+++ TEXTAUSZUG +++

Freigeschaltet durch Thorsten SchmittDie Beschwerdeausschüsse des Deutschen Presserats tagten am 6. und 7. Dezember 2011 in Berlin und sprachen insgesamt zwei Rügen aus. Insgesamt 49 Beschwerden lagen dem Presserat zur Berichterstattung über den gewaltsamen Tod Muammar Al-Gaddafis in Libyen vor. Der Presserat hatte sich mit der Frage zu beschäftigen, ob ein getöteter Diktator in Fotos und Bewegtbildern gezeigt werden darf und wenn ja, in welcher Form. Grundsätzlich ist der Presserat der Auffassung, dass der Tod von Diktatoren auch in Bildern festgehalten werden darf. Eine Tabuisierung des Todes sollte es in den Medien nicht geben.
Selbstverständlich ist der Anblick eines getöteten Menschen kein Anblick, dem sich ein Leser oder Internet-User in der Regel gerne stellt. Dennoch gehört es zu den Aufgaben der Presse, auch solche Informationen in Wort und Bild zu vermitteln, die Gewalt, Krieg und Sterben beinhalten. Die Darstellung des toten Gaddafis verstößt daher nicht per se gegen den Grundsatz der Menschenwürde nach Ziffer 1 des Kodex. Auch die Ziffer 11 des Kodex, die eine unangemessen sensationelle Darstellung von Gewalt und Tod untersagt, ist nicht automatisch verletzt. So hat der Beschwerdeausschuss 2 des Presserats auch insgesamt 14 Beschwerden aus diesen Gründen als unbegründet zurückgewiesen. Die Bilder sind Dokumente der Zeitgeschichte.
Dennoch ist bei der Darstellung darauf zu achten, in welcher Form die Bilder gezeigt werden. So haben zwei Boulevardzeitungen ein Foto des blutverschmierten Gesichts des toten Gaddafi, gezoomt und vergrößert, auf der Titelseite über dem Bruch veröffentlicht. Hierin erkannte der Ausschuss einen Verstoß gegen Aspekte des Jugendschutzes. In Ziffer 11 wird ausdrücklich gesagt: "Die Presse beachtet den Jugendschutz." Darüber hinaus regelt die Richtlinie 11.1 (unangemessene Darstellung) besonders die Platzierung von solchen Fotos. Hier heißt es:
"Unangemessen sensationell ist eine Darstellung, wenn in der Berichterstattung der Mensch zum Objekt, zu einem bloßen Mittel, herabgewürdigt wird. Dies ist insbesondere dann der Fall, wenn über einen sterbenden oder körperlich oder seelisch leidenden Menschen in einer über das öffentliche Interesse und das Informationsinteresse der Leser hinausgehenden Art und Weise berichtet wird. Bei der Platzierung bildlicher Darstellungen von Gewalttaten und Unglücksfällen auf Titelseiten beachtet die Presse die möglichen Wirkungen auf Kinder und Jugendliche."
In beiden Fällen sprach der Beschwerdeausschuss eine Missbilligung aus - bei insgesamt 35 Beschwerdeführern.

+++

▸ AUFGABE 1: Wiederhole aus der unten stehenden Auflistung wortgetreu den Abschnitt von der Zeile mit „Task: Click the scrollbar up arrow in list“ bis einschließlich der Zeile mit „tap(1472, 268)“.

+++ MATERIAL ZUR AUFGABE +++

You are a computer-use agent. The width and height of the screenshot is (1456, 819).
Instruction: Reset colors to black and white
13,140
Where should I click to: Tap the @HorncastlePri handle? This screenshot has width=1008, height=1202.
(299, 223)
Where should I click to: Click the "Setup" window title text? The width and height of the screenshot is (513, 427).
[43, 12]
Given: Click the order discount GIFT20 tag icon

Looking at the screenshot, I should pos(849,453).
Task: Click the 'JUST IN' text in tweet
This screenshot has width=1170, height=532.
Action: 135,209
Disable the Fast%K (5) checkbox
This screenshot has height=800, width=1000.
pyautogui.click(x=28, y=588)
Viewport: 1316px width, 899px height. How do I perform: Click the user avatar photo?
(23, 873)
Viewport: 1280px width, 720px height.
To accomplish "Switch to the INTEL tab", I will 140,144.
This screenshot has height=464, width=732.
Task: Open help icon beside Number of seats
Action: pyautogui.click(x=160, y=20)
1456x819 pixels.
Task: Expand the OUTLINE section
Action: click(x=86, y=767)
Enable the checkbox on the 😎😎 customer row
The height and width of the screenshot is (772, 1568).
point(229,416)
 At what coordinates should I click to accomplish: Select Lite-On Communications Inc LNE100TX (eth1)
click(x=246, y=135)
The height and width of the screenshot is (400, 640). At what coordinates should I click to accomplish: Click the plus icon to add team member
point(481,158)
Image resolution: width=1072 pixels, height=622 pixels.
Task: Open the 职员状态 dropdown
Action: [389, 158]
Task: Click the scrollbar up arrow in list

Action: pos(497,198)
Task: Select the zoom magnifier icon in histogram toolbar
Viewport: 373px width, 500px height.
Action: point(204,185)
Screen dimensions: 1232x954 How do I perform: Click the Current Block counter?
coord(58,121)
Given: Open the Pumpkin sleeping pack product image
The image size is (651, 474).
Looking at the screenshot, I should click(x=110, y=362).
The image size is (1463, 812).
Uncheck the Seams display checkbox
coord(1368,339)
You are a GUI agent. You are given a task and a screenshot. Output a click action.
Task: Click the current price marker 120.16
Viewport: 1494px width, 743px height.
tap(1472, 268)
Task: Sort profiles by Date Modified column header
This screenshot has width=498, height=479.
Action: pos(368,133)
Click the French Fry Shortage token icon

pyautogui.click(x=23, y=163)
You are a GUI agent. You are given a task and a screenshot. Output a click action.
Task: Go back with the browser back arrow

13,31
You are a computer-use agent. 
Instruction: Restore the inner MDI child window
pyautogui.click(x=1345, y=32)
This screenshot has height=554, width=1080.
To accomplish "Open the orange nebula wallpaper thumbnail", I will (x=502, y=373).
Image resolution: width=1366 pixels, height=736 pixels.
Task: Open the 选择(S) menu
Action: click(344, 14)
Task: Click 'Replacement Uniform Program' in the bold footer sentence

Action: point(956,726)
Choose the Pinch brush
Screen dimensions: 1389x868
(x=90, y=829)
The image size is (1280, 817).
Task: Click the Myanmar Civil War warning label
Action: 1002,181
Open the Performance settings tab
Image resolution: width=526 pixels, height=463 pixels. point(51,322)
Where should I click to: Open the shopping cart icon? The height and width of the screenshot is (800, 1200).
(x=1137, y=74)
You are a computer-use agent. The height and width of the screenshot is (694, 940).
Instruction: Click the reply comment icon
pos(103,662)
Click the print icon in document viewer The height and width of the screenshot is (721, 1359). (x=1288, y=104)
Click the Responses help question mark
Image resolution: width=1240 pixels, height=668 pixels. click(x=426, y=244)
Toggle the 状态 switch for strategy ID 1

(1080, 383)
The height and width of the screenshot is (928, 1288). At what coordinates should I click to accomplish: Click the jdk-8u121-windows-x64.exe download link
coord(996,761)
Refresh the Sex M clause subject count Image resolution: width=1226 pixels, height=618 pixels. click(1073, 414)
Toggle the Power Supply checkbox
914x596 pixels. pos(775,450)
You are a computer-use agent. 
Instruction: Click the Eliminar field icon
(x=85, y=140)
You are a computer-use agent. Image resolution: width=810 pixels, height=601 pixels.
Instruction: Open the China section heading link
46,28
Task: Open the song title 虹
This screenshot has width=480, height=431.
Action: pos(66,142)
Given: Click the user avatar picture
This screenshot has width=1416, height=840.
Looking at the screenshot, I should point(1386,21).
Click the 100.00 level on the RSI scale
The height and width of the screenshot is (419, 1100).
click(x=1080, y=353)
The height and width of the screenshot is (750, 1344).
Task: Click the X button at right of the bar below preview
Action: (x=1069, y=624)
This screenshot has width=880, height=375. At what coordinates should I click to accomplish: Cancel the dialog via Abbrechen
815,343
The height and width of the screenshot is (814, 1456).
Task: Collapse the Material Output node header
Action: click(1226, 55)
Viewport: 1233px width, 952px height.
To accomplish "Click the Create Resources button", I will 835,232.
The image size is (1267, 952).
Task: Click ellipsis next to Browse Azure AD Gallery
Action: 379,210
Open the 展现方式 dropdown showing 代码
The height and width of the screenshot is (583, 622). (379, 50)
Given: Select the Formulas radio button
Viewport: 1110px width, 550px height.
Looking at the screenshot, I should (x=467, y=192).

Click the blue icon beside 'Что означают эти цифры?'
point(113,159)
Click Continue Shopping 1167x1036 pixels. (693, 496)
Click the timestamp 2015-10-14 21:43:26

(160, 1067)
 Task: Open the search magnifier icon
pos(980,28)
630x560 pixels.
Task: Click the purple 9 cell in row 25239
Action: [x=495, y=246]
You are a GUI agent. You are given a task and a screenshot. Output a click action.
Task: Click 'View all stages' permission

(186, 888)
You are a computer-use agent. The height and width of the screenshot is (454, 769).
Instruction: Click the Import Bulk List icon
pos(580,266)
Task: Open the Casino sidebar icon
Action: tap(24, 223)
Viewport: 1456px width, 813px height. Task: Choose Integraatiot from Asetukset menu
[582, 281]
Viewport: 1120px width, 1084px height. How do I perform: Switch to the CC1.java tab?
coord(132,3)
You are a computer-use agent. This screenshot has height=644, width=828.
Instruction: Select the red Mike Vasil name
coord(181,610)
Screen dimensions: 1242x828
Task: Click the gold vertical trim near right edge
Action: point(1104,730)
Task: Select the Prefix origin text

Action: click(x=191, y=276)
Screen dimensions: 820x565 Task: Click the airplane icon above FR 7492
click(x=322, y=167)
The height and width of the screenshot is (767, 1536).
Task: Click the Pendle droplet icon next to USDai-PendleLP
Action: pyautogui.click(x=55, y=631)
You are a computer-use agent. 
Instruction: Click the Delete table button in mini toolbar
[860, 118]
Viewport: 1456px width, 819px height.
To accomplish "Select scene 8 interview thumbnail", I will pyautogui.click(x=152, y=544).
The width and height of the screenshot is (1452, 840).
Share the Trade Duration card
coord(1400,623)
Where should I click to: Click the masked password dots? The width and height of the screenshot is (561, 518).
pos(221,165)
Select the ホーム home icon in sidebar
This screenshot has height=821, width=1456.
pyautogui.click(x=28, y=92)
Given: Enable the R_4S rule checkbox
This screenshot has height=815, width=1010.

+++

▸ AUFGABE 2: Setze den Textauszug über die Entscheidungen des Presserats zu den Bildern des toten Gaddafi im Anschluss an seinen letzten Satz fort.

▸ LÖSUNG 1:
Task: Click the scrollbar up arrow in list

Action: pos(497,198)
Task: Select the zoom magnifier icon in histogram toolbar
Viewport: 373px width, 500px height.
Action: point(204,185)
Screen dimensions: 1232x954 How do I perform: Click the Current Block counter?
coord(58,121)
Given: Open the Pumpkin sleeping pack product image
The image size is (651, 474).
Looking at the screenshot, I should click(x=110, y=362).
The image size is (1463, 812).
Uncheck the Seams display checkbox
coord(1368,339)
You are a GUI agent. You are given a task and a screenshot. Output a click action.
Task: Click the current price marker 120.16
Viewport: 1494px width, 743px height.
tap(1472, 268)

▸ LÖSUNG 2:
Rüge für Bericht über Pilawa
Die Zeitschrift "DAS NEUE" erhielt eine öffentliche Rüge, da sie nach Auffassung des Presserats gegen das Wahrheitsgebot nach Ziffer 1 des Pressekodex verstoßen hat. In dem auf der Titelseite der Ausgabe vom 17.09.2011 angekündigten Beitrag "Jörg Pilawa - Ein Ehe-Drama! Er lässt seine Frau im Stich" spekulierte das Magazin über den Zustand der Ehe des Fernsehmoderators. Jörg Pilawa, der selbst als Beschwerdeführer auftrat, monierte daran, dass mit der Überschrift die Leser über sein Familienleben in die Irre geführt würden. Die Zeitschrift verteidigte sich damit, lediglich O-Töne von Pilawa aus der Sendung "Rette die Millionen" zum Anlass einer kritischen Berichterstattung gemacht zu haben.
Der Presserat erkannte den Verstoß gegen den Grundsatz wahrheitsgemäßer Berichterstattung darin, dass die Zeitschrift DAS NEUE Vermutungen zum Zustand der Ehe durch die Wahl der Titelseitenüberschrift zur Tatsache stilisiert habe. Damit sei ohne belegbare Quellen eine persönliche Geschichte konstruiert worden, die Pilawa moralisch abwerte.
Trennungsgebot
Wegen Schleichwerbung gerügt wurde die AUTO-ZEITUNG. Im Gebrauchtwagen-Sonderheft 2012 hatte die Redaktion einen Beitrag über den Werterhalt von Autos durch regelmäßige Wartung veröffentlicht. Dabei wurde ohne jede kritische Betrachtung ausschließlich das Angebot der Werkstattkette A.T.U. vorgestellt. Mitbewerber wurden nicht genannt. Der Artikel enthielt Preisangaben sowie einen Hinweis auf die Website des Unternehmens. Beigestellt waren der Veröffentlichung zudem ein Interview mit dem Geschäftsführer der Firma sowie Fotos, auf denen deutlich das Logo A.T.U zu sehen war. Mit dieser Darstellung wurde die Grenze zwischen einer Berichterstattung von öffentlichem Interesse und Schleichwerbung nach Richtlinie 7.2 Pressekodex überschritten. Richtline 7.2 (Schleichwerbung) hält fest:
Redaktionelle Veröffentlichungen, die auf Unternehmen, ihre Erzeugnisse, Leistungen oder Veranstaltungen hinweisen, dürfen nicht die Grenze zur Schleichwerbung überschreiten. Eine Überschreitung liegt insbesondere nahe, wenn die Veröffentlichung über ein begründetes öffentliches Interesse oder das Informationsinteresse der Leser hinausgeht oder von dritter Seite bezahlt bzw. durch geldwerte Vorteile belohnt wird.
Die Glaubwürdigkeit der Presse als Informationsquelle gebietet besondere Sorgfalt beim Umgang mit PR-Material.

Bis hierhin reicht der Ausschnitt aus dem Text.